NOW ON VOD! In the high rise of the horror genre, it is the anthologies living on the fourth floor that make it the party floor, as you can see in the excellent horror anthology Tenants. The segments are directed by Buz Wallick, Sean Mesler, Jonathan Louis Lewis, and Blake Reigle, with the screenplay by Wallick, Mesler, and star Mary O’Neil. It opens the way so many movies should: inside an empty parking garage with a glistening membrane on the concrete and a body squirming in it. The fleshy sack rips open, and out crawls Joni (Mary O’Neil), slimy and naked with strange markings on her.
“…an empty parking garage with a glistening membrane on the concrete…”
She finds some discarded thrift clothes and starts making her way up to the residential floors of the building. She is disheveled and disoriented and is looking for a woman named Emily (Kathryne Isabelle Easton). Even though she keeps going up, she constantly finds herself on lower floors again. As she wanders floor after floor looking, she runs into the building’s other tenants, like Jude (Myles Cranford), Amber (Christa Collins), Leonard (Douglass Vermeeren), and Belinda (Clarke Wolfe). Whoever Joni encounters, something utterly surreal and sinister happens to them. All this time, a shadow (Rib Hillis) bathed in darkness is pursuing Joni, chasing her down the carpeted halls, black claws reaching out to grab her…

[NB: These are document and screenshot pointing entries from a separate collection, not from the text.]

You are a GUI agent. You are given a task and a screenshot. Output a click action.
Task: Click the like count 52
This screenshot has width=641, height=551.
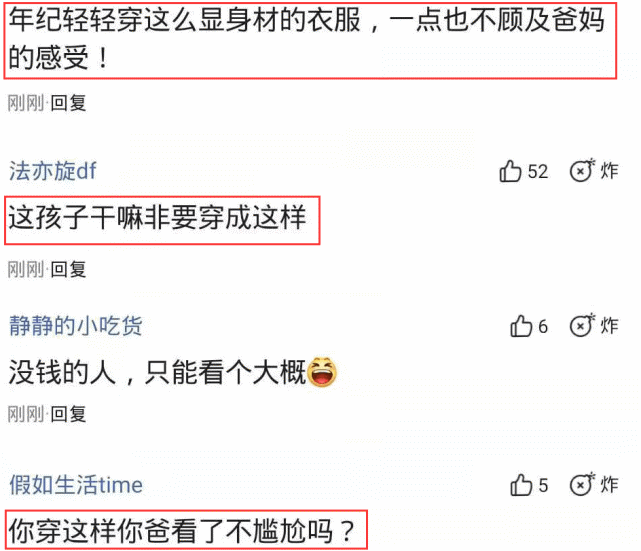click(538, 172)
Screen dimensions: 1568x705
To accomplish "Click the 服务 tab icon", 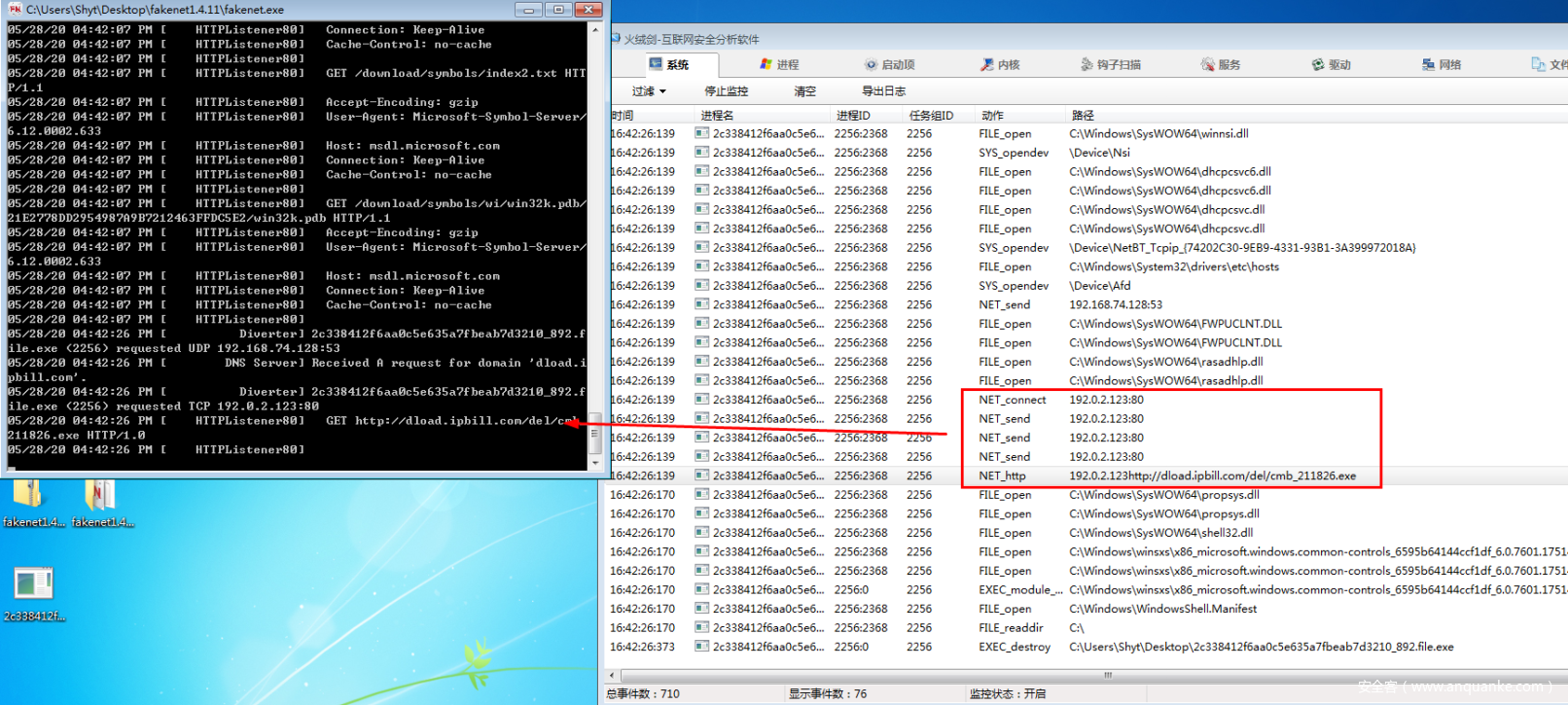I will (x=1208, y=64).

Tenants immediately let you know you have come across a batch of the good stuff with not only that socko membrane opening but also with the opening credits. Wallick uses his editing expertise to put the best foot forward by cutting the opening credits to the beat of the score. Why doesn’t everyone do this? It hits you like a wet finger in a light socket. There is also the clever concept arrangement of having seven separate stories set in the same building which has seven stories. But Wallick, Mesler, and O’Neil have bigger ambitions than just packaging six shorties with a wraparound.
"…plays like a horror anthology rock opera with blood on the guitar strings."